## Task objective:
Your answer should be only the lines below from the one with "[Facebook] (666, 281)" to the one with "Nino: (662, 2316)", repeated exactly, ends included.

## Stored entries:
"""
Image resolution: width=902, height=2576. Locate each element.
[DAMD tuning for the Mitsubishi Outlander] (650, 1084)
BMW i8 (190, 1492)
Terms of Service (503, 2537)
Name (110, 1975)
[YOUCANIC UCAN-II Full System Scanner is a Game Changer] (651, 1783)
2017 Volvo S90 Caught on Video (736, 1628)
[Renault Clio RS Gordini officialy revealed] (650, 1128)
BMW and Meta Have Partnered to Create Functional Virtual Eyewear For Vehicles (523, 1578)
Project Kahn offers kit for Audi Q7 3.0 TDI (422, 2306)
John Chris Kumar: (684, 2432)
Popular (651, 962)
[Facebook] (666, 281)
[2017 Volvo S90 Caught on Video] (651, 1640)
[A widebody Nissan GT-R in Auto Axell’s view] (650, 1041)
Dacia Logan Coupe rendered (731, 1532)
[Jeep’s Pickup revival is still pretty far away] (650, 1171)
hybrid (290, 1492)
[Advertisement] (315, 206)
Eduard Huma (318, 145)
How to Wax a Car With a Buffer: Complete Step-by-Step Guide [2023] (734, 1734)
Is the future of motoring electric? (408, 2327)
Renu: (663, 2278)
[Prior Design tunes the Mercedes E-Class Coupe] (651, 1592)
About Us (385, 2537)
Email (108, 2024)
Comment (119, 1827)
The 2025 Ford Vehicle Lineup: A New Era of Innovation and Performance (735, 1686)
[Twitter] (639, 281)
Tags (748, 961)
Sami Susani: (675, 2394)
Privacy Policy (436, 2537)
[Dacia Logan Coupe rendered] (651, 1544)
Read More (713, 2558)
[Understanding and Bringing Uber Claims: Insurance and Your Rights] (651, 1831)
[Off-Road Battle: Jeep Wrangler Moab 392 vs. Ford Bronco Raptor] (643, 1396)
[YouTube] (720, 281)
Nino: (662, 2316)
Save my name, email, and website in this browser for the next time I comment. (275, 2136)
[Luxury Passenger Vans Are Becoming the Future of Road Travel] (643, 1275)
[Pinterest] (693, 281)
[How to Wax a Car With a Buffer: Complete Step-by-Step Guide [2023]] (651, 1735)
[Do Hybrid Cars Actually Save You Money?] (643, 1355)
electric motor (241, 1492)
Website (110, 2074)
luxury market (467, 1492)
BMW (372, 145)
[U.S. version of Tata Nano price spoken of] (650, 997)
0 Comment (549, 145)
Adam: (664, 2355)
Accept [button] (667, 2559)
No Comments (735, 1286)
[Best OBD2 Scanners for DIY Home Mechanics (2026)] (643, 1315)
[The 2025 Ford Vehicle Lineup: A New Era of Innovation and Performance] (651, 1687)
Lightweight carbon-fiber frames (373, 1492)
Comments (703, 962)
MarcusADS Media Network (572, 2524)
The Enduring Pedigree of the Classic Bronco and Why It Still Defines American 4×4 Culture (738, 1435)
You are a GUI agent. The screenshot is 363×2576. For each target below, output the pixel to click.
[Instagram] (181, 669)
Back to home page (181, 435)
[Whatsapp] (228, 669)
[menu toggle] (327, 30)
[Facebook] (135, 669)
"""
## Response to the exercise:
[Facebook] (666, 281)
[2017 Volvo S90 Caught on Video] (651, 1640)
[A widebody Nissan GT-R in Auto Axell’s view] (650, 1041)
Dacia Logan Coupe rendered (731, 1532)
[Jeep’s Pickup revival is still pretty far away] (650, 1171)
hybrid (290, 1492)
[Advertisement] (315, 206)
Eduard Huma (318, 145)
How to Wax a Car With a Buffer: Complete Step-by-Step Guide [2023] (734, 1734)
Is the future of motoring electric? (408, 2327)
Renu: (663, 2278)
[Prior Design tunes the Mercedes E-Class Coupe] (651, 1592)
About Us (385, 2537)
Email (108, 2024)
Comment (119, 1827)
The 2025 Ford Vehicle Lineup: A New Era of Innovation and Performance (735, 1686)
[Twitter] (639, 281)
Tags (748, 961)
Sami Susani: (675, 2394)
Privacy Policy (436, 2537)
[Dacia Logan Coupe rendered] (651, 1544)
Read More (713, 2558)
[Understanding and Bringing Uber Claims: Insurance and Your Rights] (651, 1831)
[Off-Road Battle: Jeep Wrangler Moab 392 vs. Ford Bronco Raptor] (643, 1396)
[YouTube] (720, 281)
Nino: (662, 2316)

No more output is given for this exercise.